The Securities & Exchange Commission (SEC) hoped to finalize a greenhouse gas reporting rule that it first made a priority in early 2021. Consistent pressure by investors and Supreme Court rulings prevented it from becoming a reality.
SEC chairman Gary Gensler could read the writing on the wall last fall when he delayed finalizing the environmental, social and governance (ESG) rule. Now Bloomberg Law reports Gensler won’t try a Hail Mary during Joe Biden’s final months in office to push the reg through.
The commission removed a requirement that companies report scope 3 — or indirect — emissions of carbon dioxide and methane in its proposal this past March. Scope 3 emissions aren’t released directly by the company or any of its owned facilities — they’re attributed to emissions associated with the products a company buys or leases through vendors and suppliers. Soon after announcing the proposal in March, 27 states sued for a stay of the rule.
Supreme Court (SCOTUS) decisions on significant federal agency rulemaking and the EPA‘s climate change agenda over the past two years changed the landscape for businesses, particularly the oil & gas industry. The federal appeals courts one rung below SCOTUS are ruling against the government more frequently on significant regs as well. Agencies will be less likely to propose “expensive” rules for the time being.
Climate Change Activists Could Go Broke
The federal courts used to side with the EPA against industry when it came to tough or “novel” regs. Then SCOTUS overturned the 40-year-old Chevron doctrine that gave regulators deference to determine what statutes allow for. An example in the EPA’s case: setting very stringent emission limits on pollutants like mercury and nitrogen oxides that cost electricity producers billions of dollars to comply with. Federal courts are now vacating rules they view as regulatory overreach.
Now a reliable ally of the EPA’s — Greenpeace USA — may be on the verge of bankruptcy. Activist groups like Greenpeace have routinely sued the EPA, claiming the agency’s pollution regs aren’t tough enough. Then the agency would settle with the groups, giving the eventual rules greater legitimacy in the eyes of the courts.
Greenpeace took part in protests that stalled construction of the Dakota Access pipeline in 2016. Construction eventually got under way, but Kelcy Warren, founder of oil & gas pipeline company Energy Transfer, didn’t forgive and forget. “Everybody is afraid of these environmental groups and the fear that it may look wrong if you fight back with these people,” Warren told a TV interviewer. “But what they did to us is wrong, and they’re gonna pay for it.”

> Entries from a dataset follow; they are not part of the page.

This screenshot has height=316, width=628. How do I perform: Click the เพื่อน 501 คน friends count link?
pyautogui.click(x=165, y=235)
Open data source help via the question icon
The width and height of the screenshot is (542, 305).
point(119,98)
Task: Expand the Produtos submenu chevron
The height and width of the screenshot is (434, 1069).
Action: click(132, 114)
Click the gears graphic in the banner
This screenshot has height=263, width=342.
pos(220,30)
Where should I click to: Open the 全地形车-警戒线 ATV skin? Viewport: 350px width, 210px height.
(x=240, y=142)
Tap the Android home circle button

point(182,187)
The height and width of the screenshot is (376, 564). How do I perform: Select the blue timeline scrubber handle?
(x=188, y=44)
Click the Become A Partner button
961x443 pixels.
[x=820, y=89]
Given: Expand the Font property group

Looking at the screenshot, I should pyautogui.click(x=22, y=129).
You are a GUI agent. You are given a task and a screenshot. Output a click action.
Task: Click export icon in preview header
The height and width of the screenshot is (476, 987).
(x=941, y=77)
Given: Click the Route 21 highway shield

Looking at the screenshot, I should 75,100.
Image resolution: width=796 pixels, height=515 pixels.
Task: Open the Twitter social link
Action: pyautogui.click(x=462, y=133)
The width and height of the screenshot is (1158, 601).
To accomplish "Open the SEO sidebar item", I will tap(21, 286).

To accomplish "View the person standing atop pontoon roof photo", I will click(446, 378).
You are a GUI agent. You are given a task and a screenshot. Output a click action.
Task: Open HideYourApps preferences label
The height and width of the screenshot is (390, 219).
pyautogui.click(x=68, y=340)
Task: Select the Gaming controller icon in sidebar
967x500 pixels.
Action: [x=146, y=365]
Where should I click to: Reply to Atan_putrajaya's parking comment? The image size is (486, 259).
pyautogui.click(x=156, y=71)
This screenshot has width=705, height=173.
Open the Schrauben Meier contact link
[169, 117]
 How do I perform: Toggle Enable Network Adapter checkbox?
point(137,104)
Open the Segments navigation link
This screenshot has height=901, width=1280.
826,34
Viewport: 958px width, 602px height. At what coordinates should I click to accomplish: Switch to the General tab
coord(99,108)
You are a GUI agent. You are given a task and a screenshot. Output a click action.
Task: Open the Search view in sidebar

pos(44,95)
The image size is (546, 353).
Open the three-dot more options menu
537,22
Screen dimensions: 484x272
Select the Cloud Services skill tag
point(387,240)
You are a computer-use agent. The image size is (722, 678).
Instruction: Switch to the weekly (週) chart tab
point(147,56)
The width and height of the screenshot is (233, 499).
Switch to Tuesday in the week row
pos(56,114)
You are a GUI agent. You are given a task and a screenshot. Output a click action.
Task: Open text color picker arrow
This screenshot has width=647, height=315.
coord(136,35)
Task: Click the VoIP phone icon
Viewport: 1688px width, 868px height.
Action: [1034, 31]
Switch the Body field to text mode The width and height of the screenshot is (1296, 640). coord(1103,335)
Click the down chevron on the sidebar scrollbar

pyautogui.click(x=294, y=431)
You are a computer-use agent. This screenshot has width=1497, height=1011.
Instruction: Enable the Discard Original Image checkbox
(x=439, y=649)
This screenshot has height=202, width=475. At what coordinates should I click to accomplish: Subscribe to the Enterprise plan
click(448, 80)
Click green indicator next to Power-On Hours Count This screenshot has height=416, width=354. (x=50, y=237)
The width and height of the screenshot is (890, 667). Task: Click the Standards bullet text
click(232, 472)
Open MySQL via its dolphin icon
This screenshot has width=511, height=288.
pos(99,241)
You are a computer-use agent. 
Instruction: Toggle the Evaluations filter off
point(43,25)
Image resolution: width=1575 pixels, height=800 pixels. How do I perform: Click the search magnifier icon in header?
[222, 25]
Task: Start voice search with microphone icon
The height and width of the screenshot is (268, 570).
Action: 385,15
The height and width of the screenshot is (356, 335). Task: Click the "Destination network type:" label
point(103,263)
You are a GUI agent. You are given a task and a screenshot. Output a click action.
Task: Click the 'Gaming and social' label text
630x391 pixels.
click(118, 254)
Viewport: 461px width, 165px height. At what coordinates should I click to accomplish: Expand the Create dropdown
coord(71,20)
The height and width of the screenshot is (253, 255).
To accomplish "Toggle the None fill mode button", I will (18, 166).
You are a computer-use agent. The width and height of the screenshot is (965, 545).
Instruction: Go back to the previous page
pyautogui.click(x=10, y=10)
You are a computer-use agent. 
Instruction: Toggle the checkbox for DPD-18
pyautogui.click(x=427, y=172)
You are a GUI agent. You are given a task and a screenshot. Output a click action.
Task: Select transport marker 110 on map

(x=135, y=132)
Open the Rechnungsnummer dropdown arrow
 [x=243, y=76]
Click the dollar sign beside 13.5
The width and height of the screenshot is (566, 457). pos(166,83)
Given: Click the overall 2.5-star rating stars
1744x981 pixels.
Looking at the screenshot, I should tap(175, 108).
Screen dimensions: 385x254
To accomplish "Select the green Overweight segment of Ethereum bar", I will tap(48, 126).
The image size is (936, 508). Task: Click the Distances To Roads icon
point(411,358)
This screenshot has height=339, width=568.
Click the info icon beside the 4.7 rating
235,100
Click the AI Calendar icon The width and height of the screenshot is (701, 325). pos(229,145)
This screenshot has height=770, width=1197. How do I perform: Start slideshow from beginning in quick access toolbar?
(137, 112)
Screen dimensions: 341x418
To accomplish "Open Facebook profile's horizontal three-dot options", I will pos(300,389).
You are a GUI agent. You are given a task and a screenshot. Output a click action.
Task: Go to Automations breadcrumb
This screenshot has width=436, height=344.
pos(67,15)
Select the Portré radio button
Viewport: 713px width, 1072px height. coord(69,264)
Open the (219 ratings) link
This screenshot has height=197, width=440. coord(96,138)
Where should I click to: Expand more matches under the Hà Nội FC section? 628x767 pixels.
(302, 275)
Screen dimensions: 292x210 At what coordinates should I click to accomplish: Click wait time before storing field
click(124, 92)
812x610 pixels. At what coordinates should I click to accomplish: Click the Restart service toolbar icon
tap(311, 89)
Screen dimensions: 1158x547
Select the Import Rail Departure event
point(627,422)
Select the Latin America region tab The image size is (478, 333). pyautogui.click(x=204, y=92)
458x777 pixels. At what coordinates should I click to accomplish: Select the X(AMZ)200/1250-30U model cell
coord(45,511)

Warren wasn’t bluffing — he sued Greenpeace USA for inciting groups to destroy company property, cause criminal mischief and libel. Total damage: $300 million, according to his company lawyers.
Fast forward eight years, Greenpeace USA is expected to lose the case in a North Dakota state court in February. One of the group’s executives says a sizable award against Greenpeace USA poses an “existential” threat to the chapter staying afloat, according the The Wall Street Journal.